天然ダイヤモンドの世界生産量は2022年の推定値から2025年にかけて数量ベースで13%減少し、1億500万カラットとなりました。金額ベースではさらに深刻で、2022年の159.7億ドルから2025年の推定85億ドルへと46.8%もの大幅減少を記録しています。業界最大手のデビアスも2025年通年の平均実現価格がカラットあたり142ドルと、前年の152ドルから7%下落しています。

一方で、ラボグロウンダイヤモンドの世界市場は2025年に294.6億ドル規模に達し、年率13.4%で成長を続けています。特に中国とインドでの生産技術の向上が目覚ましく、天然ダイヤモンドとの価格差はさらに拡大する見込みです。天然ダイヤモンド業界は「希少性」と「資産価値」を前面に打ち出す差別化戦略が不可欠となっています。

2026年の見通し

2026年のダイヤモンド市場は「K字型回復」が予想されています。高価格帯の天然ダイヤモンドは富裕層の需要に支えられて底堅い展開が見込まれる一方、小粒・低価格帯の天然ダイヤモンドはラボグロウンとの競争が一層激化する可能性があります。G7によるロシア産ダイヤモンドのトレーサビリティ(追跡可能性)義務化も2026年1月から本格施行されており、業界全体のコスト増加要因となることが想定されます。

まとめ

ダイヤモンド市場は、世界経済の縮図ともいえる状況を映し出しています。アントワープの取引額が22%減少する中でも、下半期には安定化の兆しが見えており、完全な悲観一色ではありません。米国市場の堅調さと高価格帯シフト、インド市場の二桁成長、そして中国の緩やかな底入れは、世界経済が最悪期を脱しつつあることを示唆しています。
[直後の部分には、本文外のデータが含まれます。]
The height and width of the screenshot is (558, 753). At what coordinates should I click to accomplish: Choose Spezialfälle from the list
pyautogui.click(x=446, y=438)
今後の注目点は、ラボグロウンダイヤモンドとの共存のあり方、G7制裁の実効性、そして新興国市場の成長持続力です。2026年の世界宝飾市場は全体で約3,950億ドル規模に達すると予測されており、構造変化の中にも成長の機会は確実に存在します。ダイヤモンドという「最も硬い宝石」が、世界経済の回復力を試す試金石となっています。